[Opening PAGE EXTRACT section]

Stacey couldn’t help but write a message to that woman that has now been read by thousands across the Internet. It’s sure to reorient your perspective on what a smile can mean AND just how little we have the right to judge the way people grieve.

Read Stacey’s powerful Facebook post below, and remember, sometimes it’s okay to smile through the tears:

“This picture. It’s all I have of my daughter who died. No videos, no precious pictures of her tiny feet or even a picture with her triplet siblings. Nope. This is all I have. I’m used to the criticism that comes with my career in television, but this one comment hurt me to the core. And as a parent of child loss, I feel the need to speak up in support of every parent who has lost a child, whether through miscarriage, stillbirth or child loss.

[Closing PAGE EXTRACT section]
[Opening DATASET EXCERPT section]

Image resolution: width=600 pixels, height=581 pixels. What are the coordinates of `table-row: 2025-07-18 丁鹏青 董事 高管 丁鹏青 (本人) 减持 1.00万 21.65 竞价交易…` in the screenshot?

[Closing DATASET EXCERPT section]

*TASK PROMPT*. Write out the page extract about Stacey's post starting at "Stacey couldn’t help" and ending at "way people grieve.", swapping "Internet" for "web". The lines above come from a separate source.

*SOLUTION FOR THIS EXERCISE*.
Stacey couldn’t help but write a message to that woman that has now been read by thousands across the web. It’s sure to reorient your perspective on what a smile can mean AND just how little we have the right to judge the way people grieve.